Reputation: 7335
I have two dataframes and I wish to update column in one based on the another. The problem is that when I update the column, the old dataframe gets rewritten as well.
(One dataframe contains correlation between column and target variable, the other is supposed to show the ranking)
import numpy as np
import pandas as pd
from scipy.stats import pearsonr
from sklearn.datasets import load_iris
iris = load_iris()
X = iris.data[:100]
y = iris.target[:100]
clmns = iris.feature_names
out = pd.DataFrame(index=np.arange(0,len(clmns)), columns=['coef'])

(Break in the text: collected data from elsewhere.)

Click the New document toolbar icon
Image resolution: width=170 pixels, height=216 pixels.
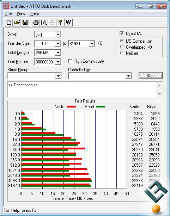click(x=9, y=22)
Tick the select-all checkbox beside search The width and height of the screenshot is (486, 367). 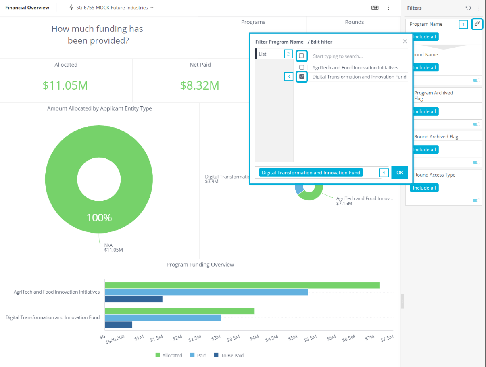click(301, 56)
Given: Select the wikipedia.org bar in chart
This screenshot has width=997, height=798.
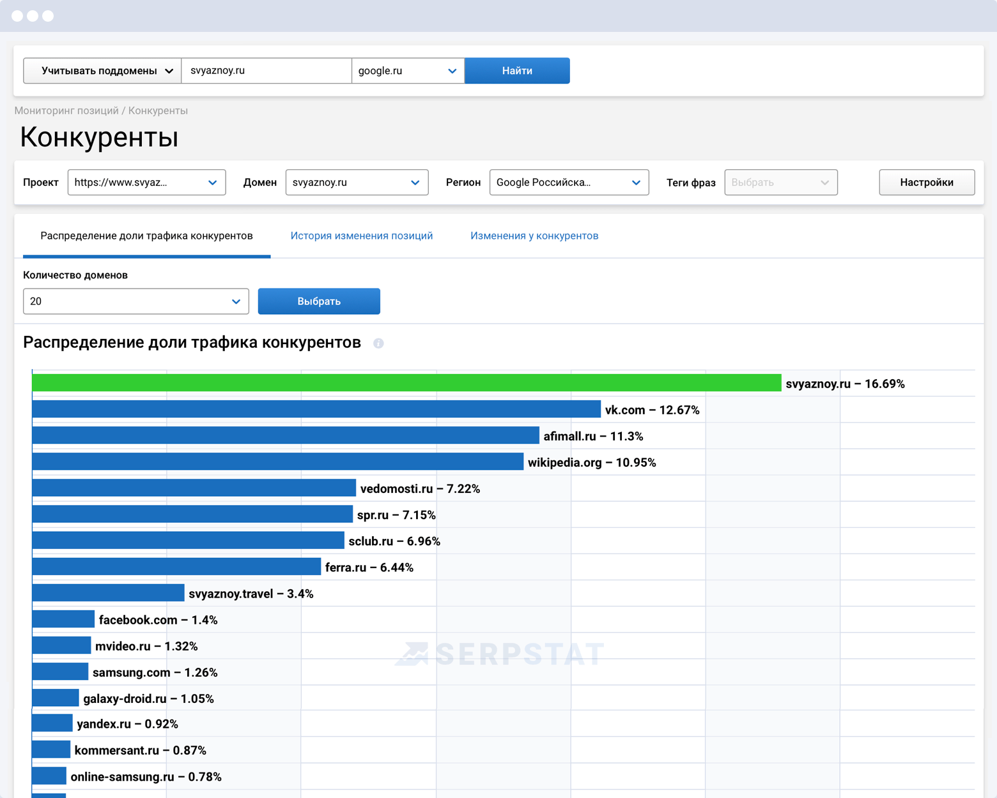Looking at the screenshot, I should pos(277,462).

feat_coef = pd.DataFrame(columns=['Feature_name','pearson_koef_FM'])
feat_coef['Feature_name'] = clmns
feat_rank = feat_coef
X_np = np.array(X)
y_np = np.array(y)
for idx,name in enumerate(clmns):
out['coef'].loc[idx] = pearsonr(X_np[:,idx], y_np)[0]
feat_coef['pearson_koef_FM'] = np.absolute(out['coef'])
print '----BEFORE----'
print feat_coef
feat_rank['pearson_koef_FM'] = feat_coef['pearson_koef_FM'].rank(ascending=False)
print '----AFTER----'
print feat_coef
Which returns this:
----BEFORE----
Feature_name pearson_koef_FM
0 sepal length (cm) 0.72829
1 sepal width (cm) 0.684019
2 petal length (cm) 0.969955
3 petal width (cm) 0.960158
----AFTER----
Feature_name pearson_koef_FM
0 sepal length (cm) 3.0
1 sepal width (cm) 4.0
2 petal length (cm) 1.0
3 petal width (cm) 2.0
Obviously, I expect the feat_coef
remain unchanged. If I print feat_rank
, I get correct output. I feel like it has something to do with setting a copy vs view when copying dataframes.
Upvotes: 0
Views: 99
Reputation: 210832
After this line:
feat_rank = feat_coef
feat_rank
is a reference to feat_coef
:
In [9]: feat_rank is feat_coef
Out[9]: True
In [10]: id(feat_rank)
Out[10]: 177476664
In [11]: id(feat_coef)
Out[11]: 177476664
In [12]: id(feat_coef) == id(feat_rank)
Out[12]: True
In [13]: feat_rank['new'] = 100
In [14]: feat_coef
Out[14]:
Feature_name pearson_koef_FM new
0 sepal length (cm) 0.72829 100
1 sepal width (cm) 0.684019 100
2 petal length (cm) 0.969955 100
3 petal width (cm) 0.960158 100
So if you change any existing column (value) in the reference DF feat_rank
- it will be done on the source DF feat_coef
Solution: if you need an independent DF use .copy()
:
feat_rank = feat_coef.copy()
Upvotes: 1